Спустя несколько лет, когда меня “завалили” на вступительном экзамене в Полиграфический институт, Лев Абрамович очень благородно решил мне чем-то помочь. Его письмо тогдашнему министру высшего образования Кафтанову начиналось словами: “У нас, советских писателей, существуют обязательства не только перед своими читателями, но и перед героями наших книг”. Я был очень горд, попав в герои, но, к сожалению, письмо не помогло.

Володя и Ванда

Если не считать “эстетических противостояний”, связанных исключительно с личными вкусами, во всем остальном учеба в МСХШ запомнилась как прекрасные годы жизни. Обо всех приключениях этих лет можно бы писать отдельно. А еще была практика в селе Иславском на Конном заводе №1, практика на Украине, под Каневом на Днепре.

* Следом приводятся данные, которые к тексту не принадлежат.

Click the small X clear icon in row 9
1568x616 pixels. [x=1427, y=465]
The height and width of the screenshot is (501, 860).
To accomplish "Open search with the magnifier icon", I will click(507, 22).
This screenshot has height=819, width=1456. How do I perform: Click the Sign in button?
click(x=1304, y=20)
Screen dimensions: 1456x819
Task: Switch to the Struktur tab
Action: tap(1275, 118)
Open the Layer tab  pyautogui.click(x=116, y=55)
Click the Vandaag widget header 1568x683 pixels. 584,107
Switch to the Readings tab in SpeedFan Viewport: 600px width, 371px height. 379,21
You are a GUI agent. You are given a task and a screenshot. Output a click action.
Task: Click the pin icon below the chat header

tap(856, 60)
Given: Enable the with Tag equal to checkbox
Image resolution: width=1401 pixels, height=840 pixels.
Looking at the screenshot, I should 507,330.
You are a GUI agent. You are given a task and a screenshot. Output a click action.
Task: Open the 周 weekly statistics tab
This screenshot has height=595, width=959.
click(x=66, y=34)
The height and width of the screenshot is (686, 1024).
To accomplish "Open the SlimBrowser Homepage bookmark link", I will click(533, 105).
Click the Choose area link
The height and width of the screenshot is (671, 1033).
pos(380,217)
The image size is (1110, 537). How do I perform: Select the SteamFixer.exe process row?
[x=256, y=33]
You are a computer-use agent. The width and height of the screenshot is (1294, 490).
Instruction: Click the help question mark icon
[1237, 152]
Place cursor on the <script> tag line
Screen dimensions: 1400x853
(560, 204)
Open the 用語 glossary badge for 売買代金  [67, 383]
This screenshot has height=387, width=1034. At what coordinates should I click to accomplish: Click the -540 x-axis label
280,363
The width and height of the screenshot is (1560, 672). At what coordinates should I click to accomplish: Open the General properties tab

Педагоги по всем предметам тоже были яркие, своеобразные, все личности. По специальности были педагоги замечательные, но, к сожалению, все прошли мимо меня. Запомнилась преподаватель истории Ванда Исааковна Бейлина по прозвищу Ванда. Она вела себя очень по тем временам свободно, давала нам намного больше знаний, чем было в учебниках. (Из-за этого я впоследствии “сгорел” на экзаменах в Полиграф.) У нее был умнейший муж Володя, философ, профессор университета Западной группы войск в Берлине. Много лет спустя попалась поразившая меня его книга “Мышление как творчество”. Он был фанатик ЛЕФа, собирал все их издания, дружил с В. Шкловским и Лилей Брик. Ванда и Володя меня часто звали в гости, я им дарил свои работы, которые они называли “социалистический экспрессионизм”. Володя любил читать вслух стихи “левых” поэтов: Хлебникова, Крученых, Маяковского, пытаясь обратить меня в свою веру, оторвать от символистов, от Блока. Володя объяснял мне азы конструктивизма, поэзию абсурдистов, футуристов. Было сложно. Но дружба с этими людьми, их “левые” вкусы очень помогли мне, когда я начал работать самостоятельно.